Verwertungsgesellschaftspflicht: für kleine Medien wird’s in Zukunft noch härter

Das Schaudern kommt einem spätestens dann, wenn man sieht, wie Österreich die Umsetzung des Leistungsschutzrechtes plant. Eigentlich sollten Presseverlage und Medien durch dieses Recht Geld von Google und anderen Nachrichtenaggregatoren bekommen. Die Beispiele aus Frankreich und Deutschland zeigen, wie kolossal solche Gesetze bisher in die Hose gegangen sind. In keinem dieser Länder kam es trotz mehrjährigen Bemühungen zu einer Lizenzeinigung, weshalb auch noch nie Geld geflossen ist.

Die europäische Richtlinie sieht eigentlich ein exklusives Recht von Verlagen vor, selbst zu entscheiden, wie mit ihren Inhalten durch Nachrichrichtenaggregatoren umgegangen wird.
Die österreichische Gesetzgebung zwingt sie nun aber in eine kollektive Rechtewahrnehmung durch Verwertungsgesellschaften. Das heißt kleine Medien könnten in Zukunft nicht mehr darüber entscheiden, wie ihre Inhalte monetarisiert werden. Wie das überhaupt mit dem Grundrecht der Pressefreiheit vereinbar sein soll, hinterlässt bei uns nur große Fragezeichen. Kleine Medien und Verlage, die besonders unter dieser vorgesehenen Regelung leiden werden, müssen geschützt werden und ihnen muss die Möglichkeit eingeräumt werden, ihre Rechte selbst wahrzunehmen. Big Player werden wohl nie im Interesse von kleinen Medien agieren, wenn in Österreich weiterhin eine breite Meinungsvielfalt sichergestellt werden soll, dann muss hier dringend nachgebessert werden.
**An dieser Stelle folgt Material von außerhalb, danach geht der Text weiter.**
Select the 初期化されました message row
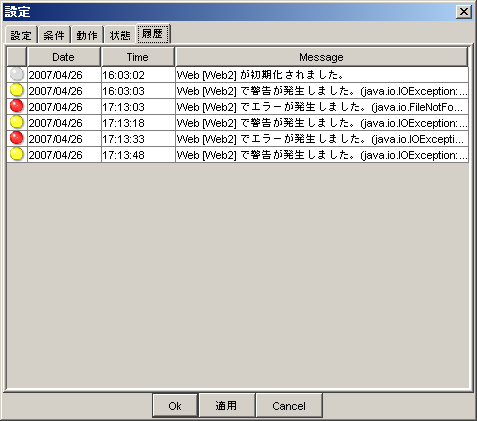Screen dimensions: 477x421 (238, 75)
Keine Frage, es ist natürlich immer eine gewisse Herausforderung, europäische Richtlinien in nationales Recht umzusetzen. Warum wir bei vielen Punkten wieder den „österreichischen Sonderweg“ brauchen, erschließt sich uns aber nicht. Immerhin scheint die Gesetzgebung dadurch zum Teil Konflikte zu schaffen, wo es eigentlich gar keine geben müsste.

Eine umfassende Darstellung der hier angerissenen Problematik samt konkreten Ausführungen und möglichen Lösungsvorschlägen für die Gesetzgebung ist in unserer Stellungnahme zu finden, welche epicenter.works gemeinsam mit fünf Partnerorganisationen für die Begutachtung verfasst hat.